### [ACTIVITY]
Produce a word-for-word copy of the listing below without its pictures.

### [RECORDS PROVIDED]
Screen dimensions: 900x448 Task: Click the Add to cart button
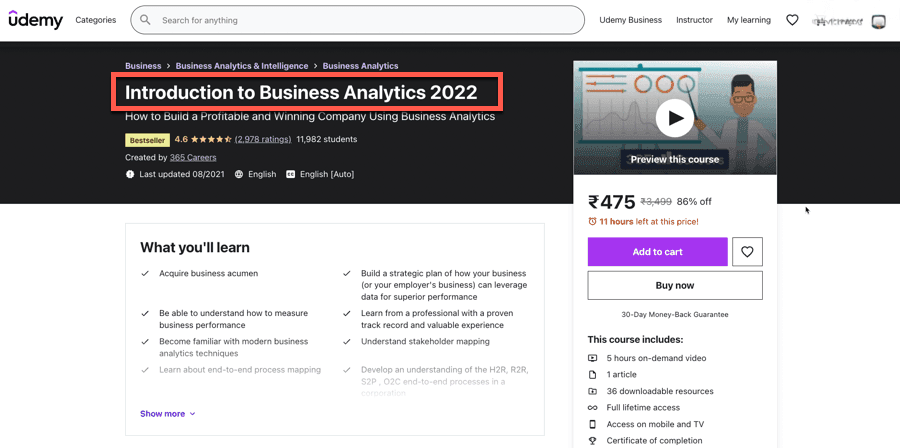pyautogui.click(x=657, y=252)
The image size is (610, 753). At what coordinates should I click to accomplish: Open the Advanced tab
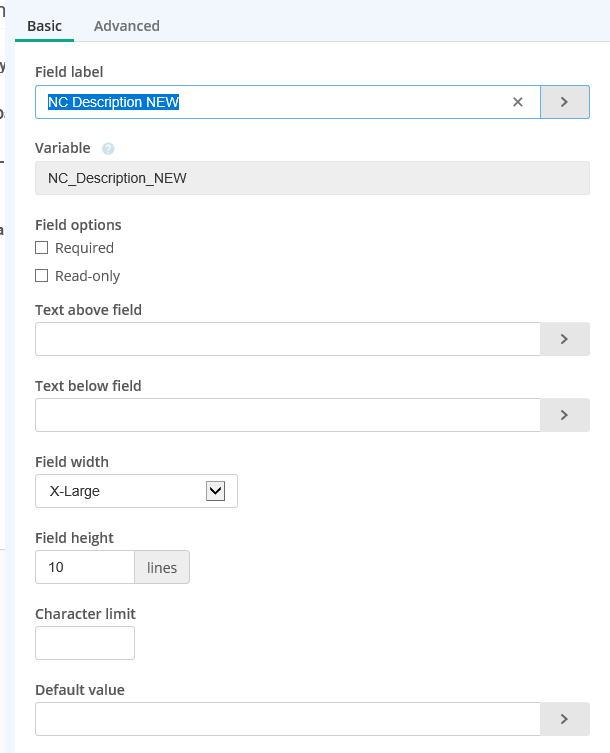click(x=127, y=26)
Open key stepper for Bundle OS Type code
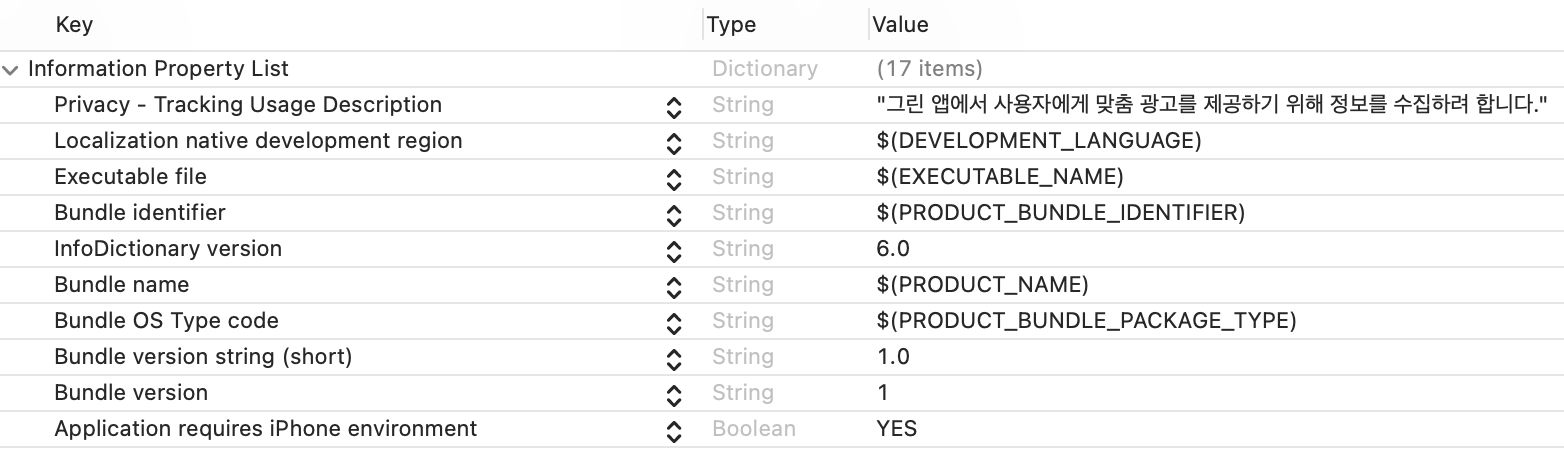Viewport: 1564px width, 452px height. coord(674,323)
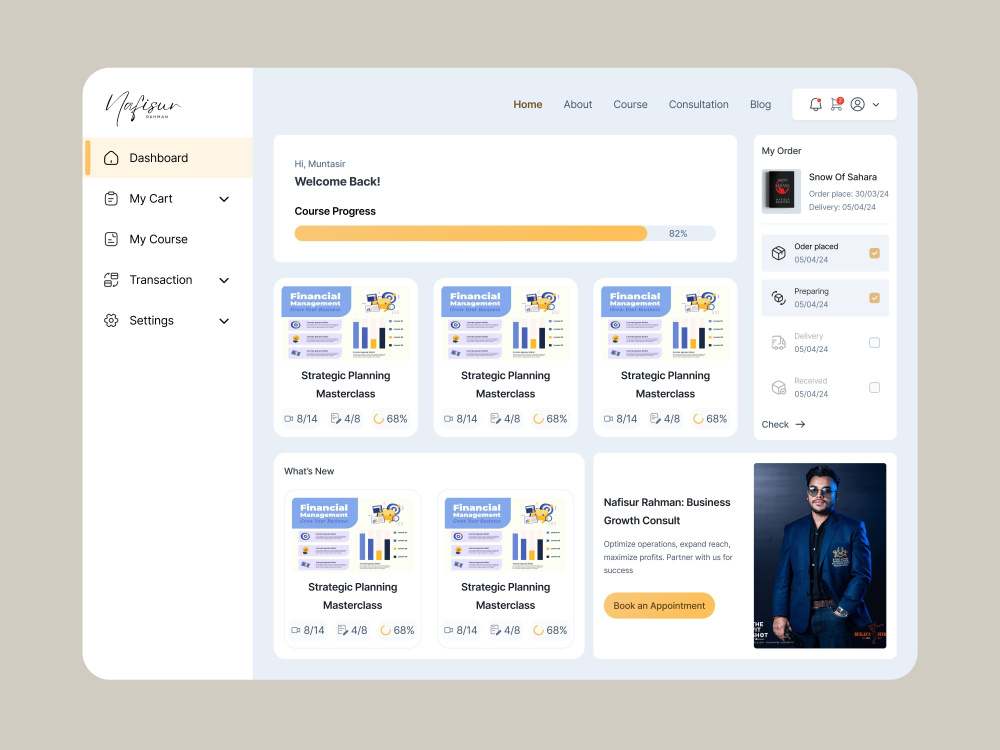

### [SOLUTION]
Screen dimensions: 900x448 Task: Click the Add to cart button
pyautogui.click(x=657, y=252)
The image size is (610, 753). At what coordinates should I click to accomplish: Open the Advanced tab
click(x=127, y=26)
Open key stepper for Bundle OS Type code
Viewport: 1564px width, 452px height. coord(674,323)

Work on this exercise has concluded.